[Goal of the exercise] Your answer must consist solely of the lines from the one containing "This screenshot has width=1512, height=805." through the last line of the records below, reproduced exactly, with all pictures omitted.

[Data shown]
----------
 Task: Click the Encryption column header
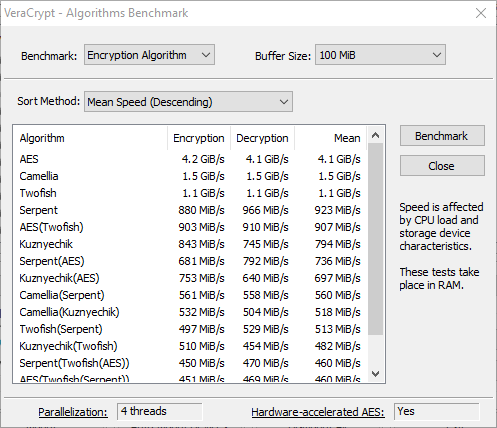tap(199, 138)
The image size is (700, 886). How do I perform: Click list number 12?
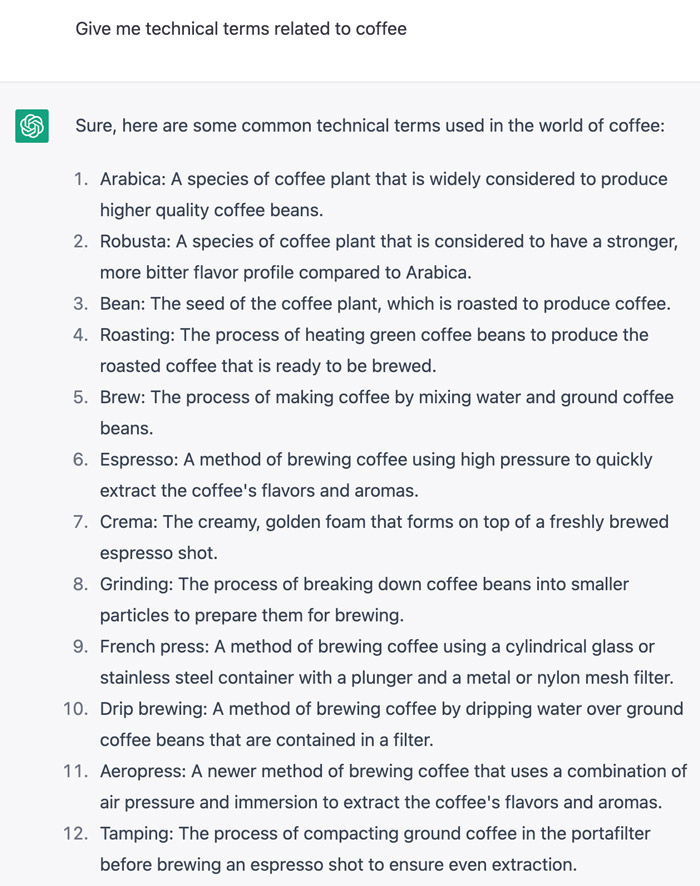click(x=75, y=833)
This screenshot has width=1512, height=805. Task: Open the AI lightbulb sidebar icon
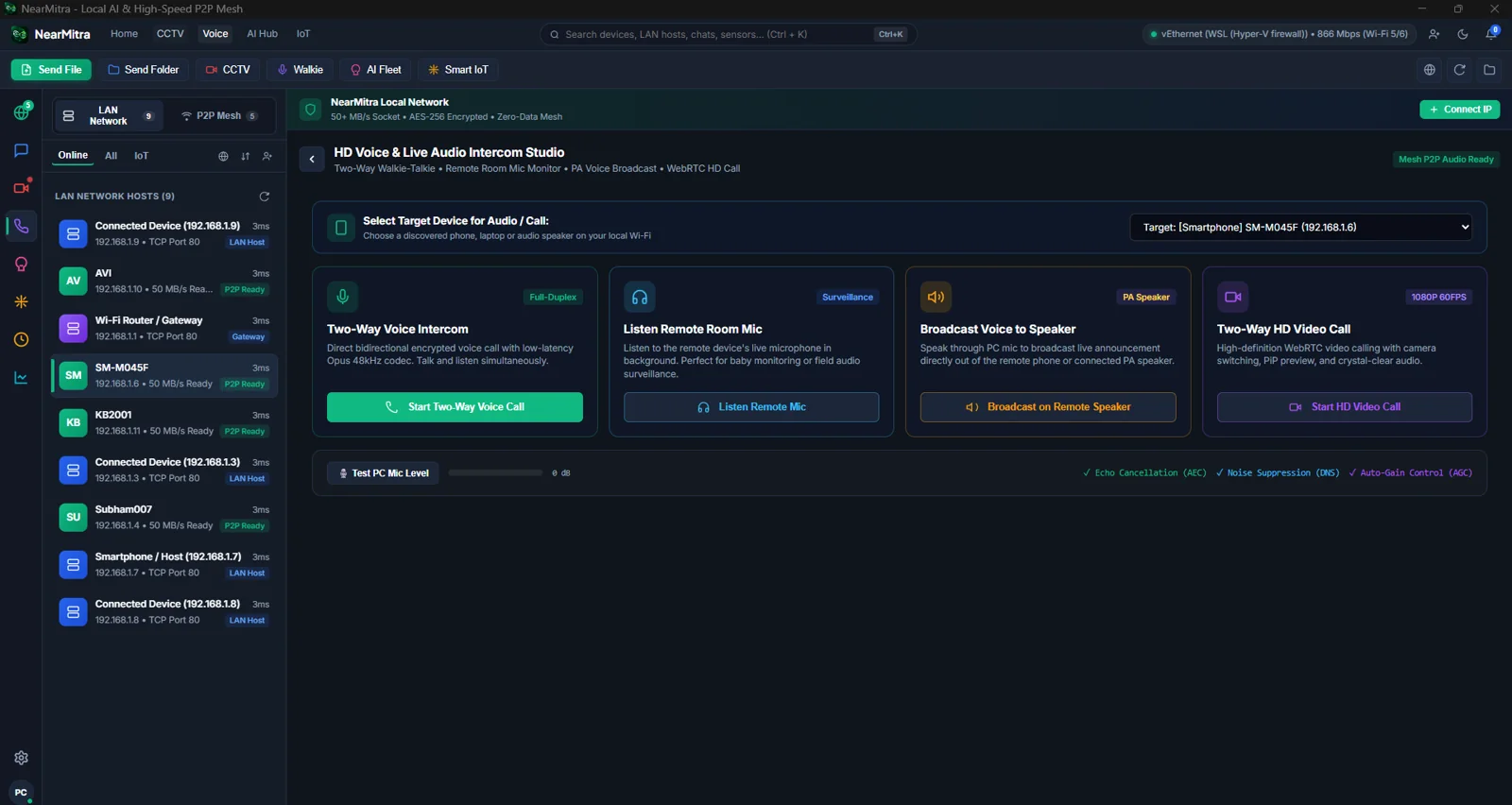(21, 264)
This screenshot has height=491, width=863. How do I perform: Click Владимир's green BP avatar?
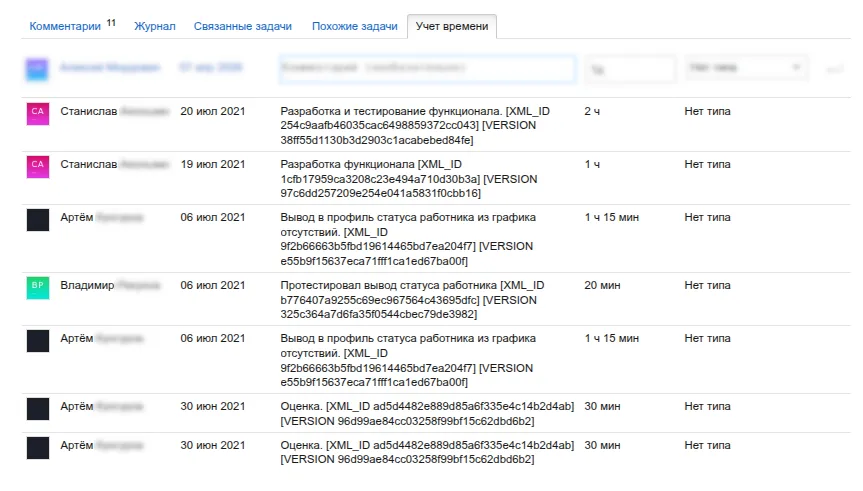click(x=37, y=287)
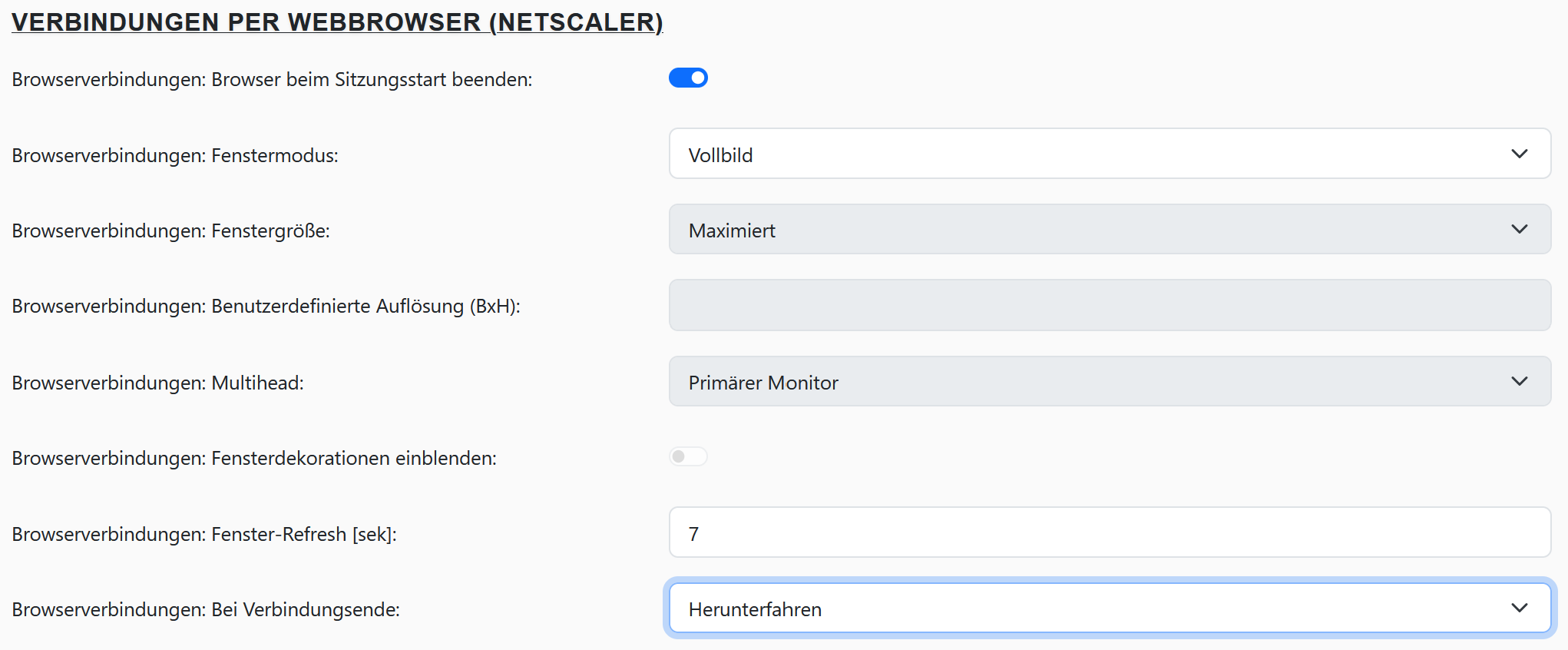Click the Fenster-Refresh seconds input field
1568x650 pixels.
[x=1109, y=532]
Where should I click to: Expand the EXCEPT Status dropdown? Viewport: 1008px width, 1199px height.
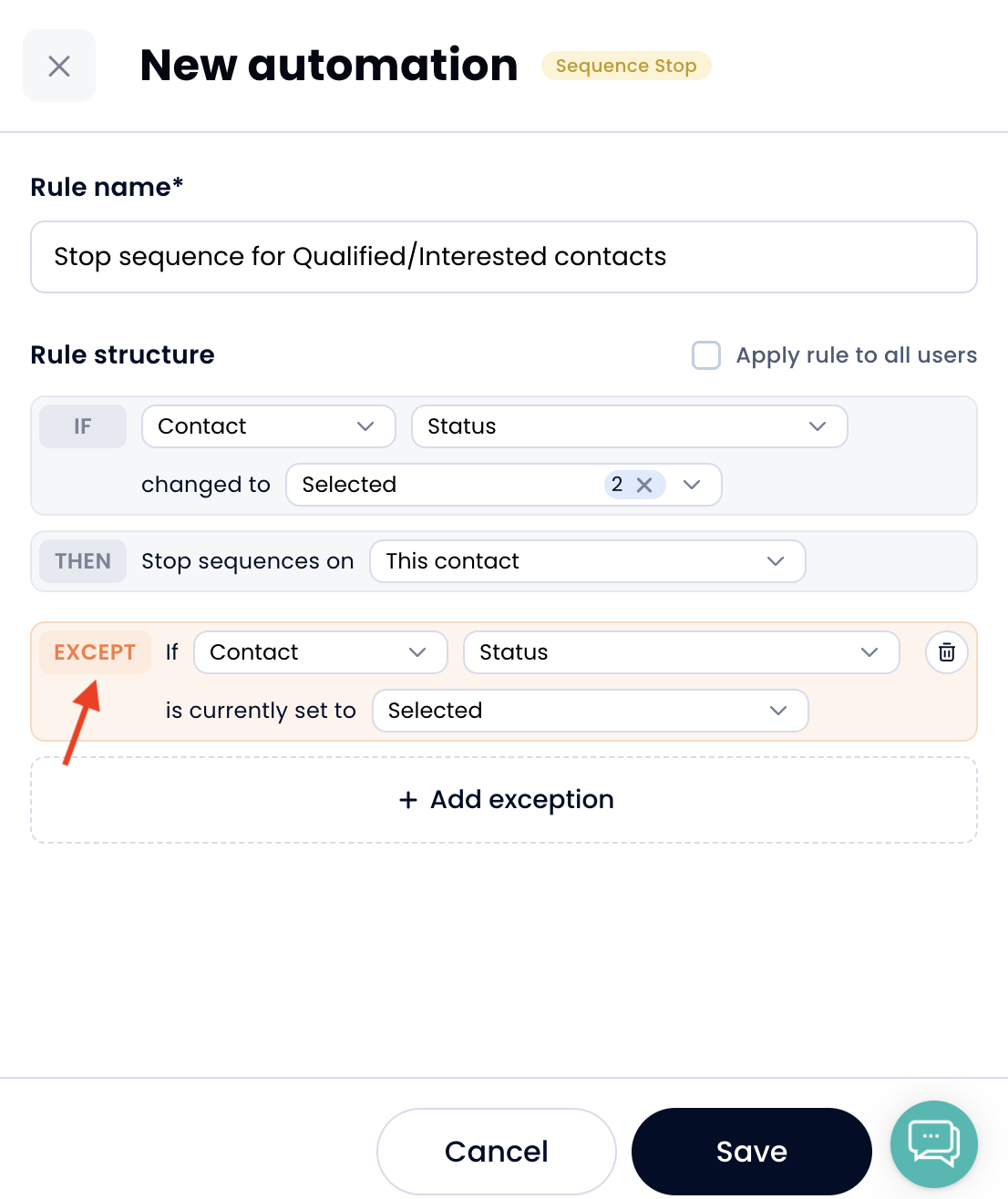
----------
[Output below]
This screenshot has width=1512, height=805. Task: Open the AI lightbulb sidebar icon
(21, 264)
This screenshot has height=491, width=863. How do I perform: Click Владимир's green BP avatar?
click(x=37, y=287)
Click the Fenster-Refresh seconds input field
1568x650 pixels.
[x=1109, y=532]
Where should I click to: Expand the EXCEPT Status dropdown? Viewport: 1008px width, 1199px height.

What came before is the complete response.